数据条目:
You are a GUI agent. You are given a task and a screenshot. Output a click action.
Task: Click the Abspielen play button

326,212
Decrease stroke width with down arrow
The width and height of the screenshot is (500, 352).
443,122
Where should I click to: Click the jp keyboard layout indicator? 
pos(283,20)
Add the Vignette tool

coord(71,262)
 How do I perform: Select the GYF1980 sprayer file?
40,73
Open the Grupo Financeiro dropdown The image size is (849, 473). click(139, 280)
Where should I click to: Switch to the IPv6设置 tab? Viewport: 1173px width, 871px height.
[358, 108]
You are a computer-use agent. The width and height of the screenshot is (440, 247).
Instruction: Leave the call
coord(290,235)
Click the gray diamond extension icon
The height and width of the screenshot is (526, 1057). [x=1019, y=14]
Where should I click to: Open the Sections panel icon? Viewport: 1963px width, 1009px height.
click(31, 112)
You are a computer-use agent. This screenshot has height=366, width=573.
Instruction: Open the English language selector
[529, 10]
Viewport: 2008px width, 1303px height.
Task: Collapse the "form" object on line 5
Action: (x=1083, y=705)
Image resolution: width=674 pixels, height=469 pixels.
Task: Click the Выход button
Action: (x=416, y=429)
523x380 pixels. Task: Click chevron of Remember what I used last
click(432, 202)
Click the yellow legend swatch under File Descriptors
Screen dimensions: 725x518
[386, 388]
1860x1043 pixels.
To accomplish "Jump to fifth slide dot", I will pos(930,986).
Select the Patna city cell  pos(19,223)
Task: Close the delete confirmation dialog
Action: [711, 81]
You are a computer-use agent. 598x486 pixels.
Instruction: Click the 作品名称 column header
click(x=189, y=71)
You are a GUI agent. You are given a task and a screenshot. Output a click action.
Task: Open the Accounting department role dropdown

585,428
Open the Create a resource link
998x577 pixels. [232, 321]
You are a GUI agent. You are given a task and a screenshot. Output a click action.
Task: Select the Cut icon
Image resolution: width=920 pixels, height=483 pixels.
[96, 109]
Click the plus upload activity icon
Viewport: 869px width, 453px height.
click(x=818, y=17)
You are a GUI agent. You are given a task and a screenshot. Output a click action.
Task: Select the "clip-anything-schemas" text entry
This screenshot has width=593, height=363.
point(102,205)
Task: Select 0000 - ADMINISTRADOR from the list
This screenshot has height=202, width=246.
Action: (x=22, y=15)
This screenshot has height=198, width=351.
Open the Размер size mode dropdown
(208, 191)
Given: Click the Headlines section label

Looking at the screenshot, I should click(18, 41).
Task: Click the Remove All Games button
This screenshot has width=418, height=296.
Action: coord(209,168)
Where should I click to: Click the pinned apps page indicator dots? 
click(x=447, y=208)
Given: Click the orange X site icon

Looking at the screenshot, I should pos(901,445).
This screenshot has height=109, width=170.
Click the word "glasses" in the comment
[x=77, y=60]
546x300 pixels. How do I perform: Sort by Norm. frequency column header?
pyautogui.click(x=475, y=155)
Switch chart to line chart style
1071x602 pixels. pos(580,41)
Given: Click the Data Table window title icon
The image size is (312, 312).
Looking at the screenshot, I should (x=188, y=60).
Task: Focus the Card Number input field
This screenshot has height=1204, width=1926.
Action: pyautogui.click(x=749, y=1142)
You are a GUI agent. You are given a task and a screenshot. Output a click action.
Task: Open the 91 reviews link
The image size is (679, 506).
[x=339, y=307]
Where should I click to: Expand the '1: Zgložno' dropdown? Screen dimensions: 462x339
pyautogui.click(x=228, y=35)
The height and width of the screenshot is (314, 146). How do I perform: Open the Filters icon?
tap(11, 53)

任务目标 —
将以上全部记录逐字返回，不得作任何改动。

书面答案 —
You are a GUI agent. You are given a task and a screenshot. Output a click action.
Task: Click the Abspielen play button

326,212
Decrease stroke width with down arrow
The width and height of the screenshot is (500, 352).
443,122
Where should I click to: Click the jp keyboard layout indicator? 
pos(283,20)
Add the Vignette tool

coord(71,262)
 How do I perform: Select the GYF1980 sprayer file?
40,73
Open the Grupo Financeiro dropdown The image size is (849, 473). click(139, 280)
Where should I click to: Switch to the IPv6设置 tab? Viewport: 1173px width, 871px height.
[358, 108]
You are a computer-use agent. The width and height of the screenshot is (440, 247).
Instruction: Leave the call
coord(290,235)
Click the gray diamond extension icon
The height and width of the screenshot is (526, 1057). [x=1019, y=14]
Where should I click to: Open the Sections panel icon? Viewport: 1963px width, 1009px height.
click(31, 112)
You are a computer-use agent. This screenshot has height=366, width=573.
Instruction: Open the English language selector
[529, 10]
Viewport: 2008px width, 1303px height.
Task: Collapse the "form" object on line 5
Action: (x=1083, y=705)
Image resolution: width=674 pixels, height=469 pixels.
Task: Click the Выход button
Action: (x=416, y=429)
523x380 pixels. Task: Click chevron of Remember what I used last
click(432, 202)
Click the yellow legend swatch under File Descriptors
Screen dimensions: 725x518
[386, 388]
1860x1043 pixels.
To accomplish "Jump to fifth slide dot", I will pos(930,986).
Select the Patna city cell  pos(19,223)
Task: Close the delete confirmation dialog
Action: [711, 81]
You are a computer-use agent. 598x486 pixels.
Instruction: Click the 作品名称 column header
click(x=189, y=71)
You are a GUI agent. You are given a task and a screenshot. Output a click action.
Task: Open the Accounting department role dropdown

585,428
Open the Create a resource link
998x577 pixels. [232, 321]
You are a GUI agent. You are given a task and a screenshot. Output a click action.
Task: Select the Cut icon
Image resolution: width=920 pixels, height=483 pixels.
[96, 109]
Click the plus upload activity icon
Viewport: 869px width, 453px height.
click(x=818, y=17)
You are a GUI agent. You are given a task and a screenshot. Output a click action.
Task: Select the "clip-anything-schemas" text entry
This screenshot has width=593, height=363.
point(102,205)
Task: Select 0000 - ADMINISTRADOR from the list
This screenshot has height=202, width=246.
Action: (x=22, y=15)
This screenshot has height=198, width=351.
Open the Размер size mode dropdown
(208, 191)
Given: Click the Headlines section label

Looking at the screenshot, I should click(18, 41).
Task: Click the Remove All Games button
This screenshot has width=418, height=296.
Action: coord(209,168)
Where should I click to: Click the pinned apps page indicator dots? 
click(x=447, y=208)
Given: Click the orange X site icon

Looking at the screenshot, I should pos(901,445).
This screenshot has height=109, width=170.
Click the word "glasses" in the comment
[x=77, y=60]
546x300 pixels. How do I perform: Sort by Norm. frequency column header?
pyautogui.click(x=475, y=155)
Switch chart to line chart style
1071x602 pixels. pos(580,41)
Given: Click the Data Table window title icon
The image size is (312, 312).
Looking at the screenshot, I should (x=188, y=60).
Task: Focus the Card Number input field
This screenshot has height=1204, width=1926.
Action: pyautogui.click(x=749, y=1142)
You are a GUI agent. You are given a task and a screenshot. Output a click action.
Task: Open the 91 reviews link
The image size is (679, 506).
[x=339, y=307]
Where should I click to: Expand the '1: Zgložno' dropdown? Screen dimensions: 462x339
pyautogui.click(x=228, y=35)
The height and width of the screenshot is (314, 146). How do I perform: Open the Filters icon?
tap(11, 53)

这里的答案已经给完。